- Born: 1960 (age 65–66) Sacramento, California, U.S.
- Education: University of California, Los Angeles University of Virginia School of Law
- Occupations: Sports agent, lawyer

= Don Yee =

American lawyer

Donald H. Yee (born 1960) is an American lawyer and sports agent. He is a partner of Yee & Dubin, a sports talent agency. He represents National Football League players and coaches, including former quarterback Tom Brady, Los Angeles Rams quarterback Jimmy Garoppolo, former New England Patriots wide receiver Julian Edelman, and Denver Broncos head coach Sean Payton. He has been highly praised by media including Sports Illustrated and The Washington Post for his work in representing Brady.

==Early life and education==
Yee grew up in Sacramento, California, into an immigrant Chinese-American family. His mother was not able to speak English. As a 13-year-old in 1974, he worked as a batboy for the Sacramento Solons, the city's then minor league baseball team. In an interview with Sactown Magazine, he recalls the influence of the baseball team's manager, Bob Lemon, who taught Yee that he shouldn't "pay attention to what others think. Just do your best, and do what you think is right". He graduated from Sacramento High School in 1978.
Yee went to college at UCLA, during which he interned at Sacramento's KFBK radio station as a producer for a nightly sports talk show. He obtained a Los Angeles Lakers season credential and covered parts of Magic Johnson's rookie season of 1979-80. Yee graduated from the University of Virginia School of Law in 1987.

==Career==
Yee decided to become a sports agent in 1988, which the Sacramento Bee described as a long shot, similar to someone "marching into Hollywood hopeful his manuscript would be snatched up". His big break came in 1999, when he signed Tom Brady, a senior at University of Michigan who went on to spend more than 20 years as an NFL quarterback for the New England Patriots and Tampa Bay Buccaneers. Yee represented Brady for his entire career.

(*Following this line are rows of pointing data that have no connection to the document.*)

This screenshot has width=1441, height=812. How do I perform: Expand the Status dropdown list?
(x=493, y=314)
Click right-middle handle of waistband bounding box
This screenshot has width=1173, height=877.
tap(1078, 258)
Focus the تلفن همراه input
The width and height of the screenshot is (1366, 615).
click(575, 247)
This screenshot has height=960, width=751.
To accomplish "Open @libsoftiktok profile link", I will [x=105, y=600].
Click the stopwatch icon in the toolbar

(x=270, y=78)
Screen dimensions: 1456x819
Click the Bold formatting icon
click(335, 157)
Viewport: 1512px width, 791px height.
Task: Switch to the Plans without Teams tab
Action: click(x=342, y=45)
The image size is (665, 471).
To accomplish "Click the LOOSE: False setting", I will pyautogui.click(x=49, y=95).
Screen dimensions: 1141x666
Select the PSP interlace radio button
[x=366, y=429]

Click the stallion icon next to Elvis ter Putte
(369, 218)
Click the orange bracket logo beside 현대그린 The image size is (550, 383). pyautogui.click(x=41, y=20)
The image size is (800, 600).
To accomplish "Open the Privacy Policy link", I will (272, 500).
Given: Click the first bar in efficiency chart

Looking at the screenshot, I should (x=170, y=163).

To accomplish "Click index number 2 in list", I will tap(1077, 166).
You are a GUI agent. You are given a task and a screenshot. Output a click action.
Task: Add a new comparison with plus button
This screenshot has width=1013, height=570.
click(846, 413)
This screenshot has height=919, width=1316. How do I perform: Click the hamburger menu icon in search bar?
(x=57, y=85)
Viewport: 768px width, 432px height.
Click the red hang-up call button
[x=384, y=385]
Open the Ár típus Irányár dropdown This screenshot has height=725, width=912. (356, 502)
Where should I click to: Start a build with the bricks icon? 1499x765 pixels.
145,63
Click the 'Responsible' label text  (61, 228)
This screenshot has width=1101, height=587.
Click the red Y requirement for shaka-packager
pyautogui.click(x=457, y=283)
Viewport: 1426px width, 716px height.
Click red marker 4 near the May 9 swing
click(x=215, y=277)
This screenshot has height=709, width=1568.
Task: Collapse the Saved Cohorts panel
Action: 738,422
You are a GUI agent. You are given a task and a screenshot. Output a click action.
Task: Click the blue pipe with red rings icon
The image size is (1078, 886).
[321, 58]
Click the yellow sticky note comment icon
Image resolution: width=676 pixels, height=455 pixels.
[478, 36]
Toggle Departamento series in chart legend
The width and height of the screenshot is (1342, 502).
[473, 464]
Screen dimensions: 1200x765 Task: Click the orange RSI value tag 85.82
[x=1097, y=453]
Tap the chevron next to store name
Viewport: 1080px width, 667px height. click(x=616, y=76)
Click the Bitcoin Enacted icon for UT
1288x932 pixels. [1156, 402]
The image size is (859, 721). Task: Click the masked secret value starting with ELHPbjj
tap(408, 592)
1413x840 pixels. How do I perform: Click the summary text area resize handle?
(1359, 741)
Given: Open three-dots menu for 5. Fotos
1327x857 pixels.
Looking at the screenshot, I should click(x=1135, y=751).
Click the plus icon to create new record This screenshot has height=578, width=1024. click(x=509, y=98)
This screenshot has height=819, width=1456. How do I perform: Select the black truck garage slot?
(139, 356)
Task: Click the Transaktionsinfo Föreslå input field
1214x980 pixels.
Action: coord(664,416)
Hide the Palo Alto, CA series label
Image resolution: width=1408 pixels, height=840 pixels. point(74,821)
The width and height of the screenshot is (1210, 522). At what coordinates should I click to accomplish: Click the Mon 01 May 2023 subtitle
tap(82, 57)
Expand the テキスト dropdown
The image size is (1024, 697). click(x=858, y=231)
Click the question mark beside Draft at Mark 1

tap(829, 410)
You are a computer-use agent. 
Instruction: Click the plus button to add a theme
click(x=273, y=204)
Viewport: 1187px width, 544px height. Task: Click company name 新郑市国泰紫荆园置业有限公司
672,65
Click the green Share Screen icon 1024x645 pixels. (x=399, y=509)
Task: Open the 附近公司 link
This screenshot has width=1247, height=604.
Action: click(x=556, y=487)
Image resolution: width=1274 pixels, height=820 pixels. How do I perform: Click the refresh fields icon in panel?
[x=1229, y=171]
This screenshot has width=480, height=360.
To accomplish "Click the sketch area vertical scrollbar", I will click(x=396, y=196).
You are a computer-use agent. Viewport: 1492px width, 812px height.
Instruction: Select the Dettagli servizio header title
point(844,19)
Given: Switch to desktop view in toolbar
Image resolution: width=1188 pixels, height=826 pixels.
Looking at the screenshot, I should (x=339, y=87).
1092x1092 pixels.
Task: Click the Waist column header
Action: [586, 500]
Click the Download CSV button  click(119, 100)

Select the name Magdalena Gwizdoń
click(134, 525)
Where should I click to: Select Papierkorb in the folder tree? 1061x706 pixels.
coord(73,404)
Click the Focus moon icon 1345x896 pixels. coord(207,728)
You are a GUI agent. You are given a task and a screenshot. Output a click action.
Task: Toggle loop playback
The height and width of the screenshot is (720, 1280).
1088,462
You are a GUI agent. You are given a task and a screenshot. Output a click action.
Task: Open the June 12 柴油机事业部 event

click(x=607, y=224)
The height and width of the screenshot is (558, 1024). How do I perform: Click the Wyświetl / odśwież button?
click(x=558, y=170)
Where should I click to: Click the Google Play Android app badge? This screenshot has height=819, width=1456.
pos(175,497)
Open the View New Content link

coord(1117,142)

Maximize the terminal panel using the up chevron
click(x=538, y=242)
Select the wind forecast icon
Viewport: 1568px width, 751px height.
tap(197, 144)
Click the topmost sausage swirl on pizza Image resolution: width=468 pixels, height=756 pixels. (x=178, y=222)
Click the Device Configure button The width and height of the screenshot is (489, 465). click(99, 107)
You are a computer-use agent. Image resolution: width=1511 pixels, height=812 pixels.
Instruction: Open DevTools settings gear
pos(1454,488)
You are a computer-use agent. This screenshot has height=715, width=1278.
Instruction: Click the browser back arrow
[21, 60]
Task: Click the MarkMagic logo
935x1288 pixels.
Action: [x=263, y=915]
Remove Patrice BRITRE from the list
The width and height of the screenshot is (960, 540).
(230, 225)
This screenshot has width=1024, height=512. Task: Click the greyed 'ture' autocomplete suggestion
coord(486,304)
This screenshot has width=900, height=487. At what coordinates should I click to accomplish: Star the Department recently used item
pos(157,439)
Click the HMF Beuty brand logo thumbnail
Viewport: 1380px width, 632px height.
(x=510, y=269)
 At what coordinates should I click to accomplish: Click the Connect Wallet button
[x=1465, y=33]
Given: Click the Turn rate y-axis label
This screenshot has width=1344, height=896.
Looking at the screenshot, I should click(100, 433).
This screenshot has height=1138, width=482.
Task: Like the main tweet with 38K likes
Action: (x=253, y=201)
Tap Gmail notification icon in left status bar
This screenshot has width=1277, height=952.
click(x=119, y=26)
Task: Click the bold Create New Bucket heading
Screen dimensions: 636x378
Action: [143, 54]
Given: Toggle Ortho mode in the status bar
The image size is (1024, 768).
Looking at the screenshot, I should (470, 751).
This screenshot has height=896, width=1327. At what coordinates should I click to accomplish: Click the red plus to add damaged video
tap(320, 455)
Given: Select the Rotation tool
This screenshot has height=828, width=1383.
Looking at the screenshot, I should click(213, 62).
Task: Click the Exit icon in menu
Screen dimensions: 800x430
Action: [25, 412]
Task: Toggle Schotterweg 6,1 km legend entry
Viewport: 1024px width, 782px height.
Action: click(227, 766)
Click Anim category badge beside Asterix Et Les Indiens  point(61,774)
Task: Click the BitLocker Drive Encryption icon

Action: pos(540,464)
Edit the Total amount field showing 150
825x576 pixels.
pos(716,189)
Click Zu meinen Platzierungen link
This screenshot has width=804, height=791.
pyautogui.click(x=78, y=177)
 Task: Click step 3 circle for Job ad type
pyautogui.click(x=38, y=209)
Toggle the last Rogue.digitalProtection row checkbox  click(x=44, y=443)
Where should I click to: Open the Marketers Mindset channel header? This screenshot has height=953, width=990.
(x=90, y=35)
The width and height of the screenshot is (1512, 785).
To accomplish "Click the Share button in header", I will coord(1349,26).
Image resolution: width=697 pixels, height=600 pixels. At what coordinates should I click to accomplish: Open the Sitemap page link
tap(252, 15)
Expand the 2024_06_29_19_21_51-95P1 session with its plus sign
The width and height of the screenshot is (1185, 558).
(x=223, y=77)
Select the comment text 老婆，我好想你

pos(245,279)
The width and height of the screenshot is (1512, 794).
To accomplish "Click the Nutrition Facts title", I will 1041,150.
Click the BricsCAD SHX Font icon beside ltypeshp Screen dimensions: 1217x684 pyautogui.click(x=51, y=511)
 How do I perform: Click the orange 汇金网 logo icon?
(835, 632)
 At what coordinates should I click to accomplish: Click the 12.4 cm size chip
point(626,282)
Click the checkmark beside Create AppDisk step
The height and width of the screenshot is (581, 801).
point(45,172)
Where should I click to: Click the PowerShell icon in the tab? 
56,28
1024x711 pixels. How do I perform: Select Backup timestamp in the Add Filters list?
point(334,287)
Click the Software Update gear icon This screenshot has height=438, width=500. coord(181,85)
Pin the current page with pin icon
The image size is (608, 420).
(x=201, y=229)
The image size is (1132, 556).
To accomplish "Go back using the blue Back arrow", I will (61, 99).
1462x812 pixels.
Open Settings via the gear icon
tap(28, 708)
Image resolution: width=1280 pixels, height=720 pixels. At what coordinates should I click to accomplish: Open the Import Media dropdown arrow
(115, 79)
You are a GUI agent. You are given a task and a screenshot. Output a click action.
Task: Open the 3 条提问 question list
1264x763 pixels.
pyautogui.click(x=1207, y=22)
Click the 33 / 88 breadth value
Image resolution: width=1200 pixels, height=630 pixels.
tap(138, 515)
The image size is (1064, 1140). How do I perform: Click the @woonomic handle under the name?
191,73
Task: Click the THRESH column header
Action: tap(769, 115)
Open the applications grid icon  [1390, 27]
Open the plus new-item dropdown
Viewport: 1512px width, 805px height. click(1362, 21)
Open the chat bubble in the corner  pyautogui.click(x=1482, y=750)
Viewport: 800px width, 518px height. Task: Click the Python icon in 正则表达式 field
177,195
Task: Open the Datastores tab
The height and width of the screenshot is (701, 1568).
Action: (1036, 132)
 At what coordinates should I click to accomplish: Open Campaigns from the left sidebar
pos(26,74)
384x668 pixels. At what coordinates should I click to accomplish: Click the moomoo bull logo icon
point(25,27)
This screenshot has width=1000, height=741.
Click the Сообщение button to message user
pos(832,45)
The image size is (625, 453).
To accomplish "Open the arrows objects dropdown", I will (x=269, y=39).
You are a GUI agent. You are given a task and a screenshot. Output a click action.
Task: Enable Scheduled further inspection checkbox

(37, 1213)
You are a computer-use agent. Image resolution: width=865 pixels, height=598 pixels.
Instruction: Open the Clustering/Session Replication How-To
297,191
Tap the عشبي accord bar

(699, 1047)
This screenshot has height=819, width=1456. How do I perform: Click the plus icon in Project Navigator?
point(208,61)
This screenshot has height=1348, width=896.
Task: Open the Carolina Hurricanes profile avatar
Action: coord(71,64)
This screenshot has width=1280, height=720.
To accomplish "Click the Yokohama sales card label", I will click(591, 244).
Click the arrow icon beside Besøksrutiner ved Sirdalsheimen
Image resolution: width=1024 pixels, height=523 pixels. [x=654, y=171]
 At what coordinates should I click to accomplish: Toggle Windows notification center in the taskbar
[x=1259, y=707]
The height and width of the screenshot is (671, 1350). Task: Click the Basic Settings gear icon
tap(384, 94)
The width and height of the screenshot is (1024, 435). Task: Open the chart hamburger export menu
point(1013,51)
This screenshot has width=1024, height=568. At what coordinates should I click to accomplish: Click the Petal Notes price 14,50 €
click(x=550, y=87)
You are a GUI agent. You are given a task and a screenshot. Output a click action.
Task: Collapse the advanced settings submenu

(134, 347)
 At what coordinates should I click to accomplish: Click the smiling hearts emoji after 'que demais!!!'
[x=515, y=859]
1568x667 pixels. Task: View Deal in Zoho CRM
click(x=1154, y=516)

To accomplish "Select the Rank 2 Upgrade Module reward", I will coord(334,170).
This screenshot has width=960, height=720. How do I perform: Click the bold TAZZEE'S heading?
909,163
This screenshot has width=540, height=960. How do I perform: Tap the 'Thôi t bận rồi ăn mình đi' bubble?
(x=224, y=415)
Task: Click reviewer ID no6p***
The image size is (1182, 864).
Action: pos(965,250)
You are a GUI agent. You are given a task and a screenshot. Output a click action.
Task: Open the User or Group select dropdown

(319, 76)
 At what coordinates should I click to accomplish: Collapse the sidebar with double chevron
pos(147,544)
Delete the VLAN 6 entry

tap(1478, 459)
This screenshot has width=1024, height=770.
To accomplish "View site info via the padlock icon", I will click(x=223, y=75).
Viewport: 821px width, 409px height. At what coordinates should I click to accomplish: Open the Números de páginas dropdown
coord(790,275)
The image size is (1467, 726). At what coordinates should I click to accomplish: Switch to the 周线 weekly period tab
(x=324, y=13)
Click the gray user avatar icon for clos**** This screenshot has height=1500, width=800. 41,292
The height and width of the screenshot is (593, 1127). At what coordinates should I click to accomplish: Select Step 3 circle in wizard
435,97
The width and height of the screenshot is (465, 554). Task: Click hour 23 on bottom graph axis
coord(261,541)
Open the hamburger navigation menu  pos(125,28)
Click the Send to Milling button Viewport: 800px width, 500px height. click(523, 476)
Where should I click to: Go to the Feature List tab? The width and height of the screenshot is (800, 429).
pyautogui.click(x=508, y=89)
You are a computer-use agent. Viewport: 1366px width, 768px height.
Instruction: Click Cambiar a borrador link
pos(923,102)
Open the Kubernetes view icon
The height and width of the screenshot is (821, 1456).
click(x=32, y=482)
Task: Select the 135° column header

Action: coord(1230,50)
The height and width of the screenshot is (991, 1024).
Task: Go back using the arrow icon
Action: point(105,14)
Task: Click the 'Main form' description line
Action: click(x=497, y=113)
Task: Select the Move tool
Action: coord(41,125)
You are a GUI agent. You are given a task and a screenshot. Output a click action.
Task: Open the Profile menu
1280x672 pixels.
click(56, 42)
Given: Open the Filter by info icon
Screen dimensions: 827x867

Brady has praised Yee as "a great advisor for me. He's always been focused on football. When I got out of college and was looking for someone to represent me, there were a lot of options. He was someone that really had the same goal where I could find the right spot and my career could flourish ... Whatever your personal goals were, he would support that. [Yee wasn't interested] necessarily in the goals of what an agent may be, but what your goals may be. My goal has always been winning and he's tried to support that in the best way he could and that's why I have so much respect for him." During the Deflategate controversy, The Boston Globe described Yee as Brady's "chief surrogate" and "uber-agent", while The Washington Post called him Brady's "super agent".

Yee also represents Jimmy Garoppolo, a former Patriots quarterback who is now with the Los Angeles Rams. Analysts pointed out a potential conflict of interest, given that both Brady and Garoppolo were quarterbacks on the same team, citing NFLPA and the ABA's Model Rules of Professional Conduct. Others said that Yee's representation of both athletes may have "complicated" efforts by the Patriots to retain both Brady and Garoppolo. Yee also represents former Patriots wide receiver Julian Edelman.

Yee has been described as a "megaphone for players' rights" and has publicly taken controversial opinions in the sports world. In 2002, he advocated eliminating the NFL draft, saying that all it does is "help unproven players establish a market value when they've contributed nothing to the league and their production is speculative at best". He argued in a 2010 op-ed in The Washington Post that college football players should be paid, arguing that it would "implement an honest approach to the combination of big-time football and higher education, an approach that eliminates the NCAA's notion of amateurism". In 2017, Yee co-founded the Pacific Pro Football league, an alternative to college football, with funding from angel investors.